WORK TO BE COMPLETED: Exactly the lines starting at the line containing "Image resolution: width=390, height=2323." and ending at the line containing "Privacy Policy" are to be written out from the listing below, both included.

DATASET RECORDS:
== Segment start ==
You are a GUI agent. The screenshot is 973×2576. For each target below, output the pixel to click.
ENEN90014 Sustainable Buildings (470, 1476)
== Segment end ==
== Segment start ==
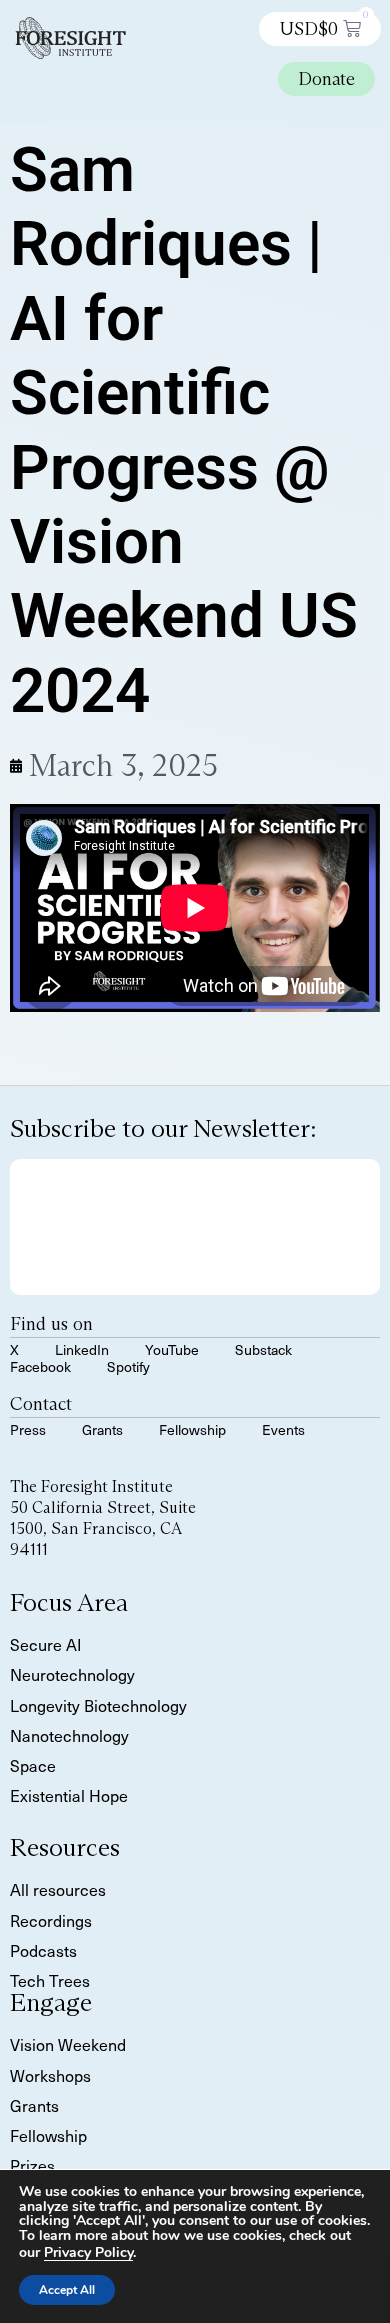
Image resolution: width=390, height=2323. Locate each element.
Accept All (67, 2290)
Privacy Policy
== Segment end ==
SOLUTION TO THIS TASK:
Image resolution: width=390, height=2323. Locate each element.
Accept All (67, 2290)
Privacy Policy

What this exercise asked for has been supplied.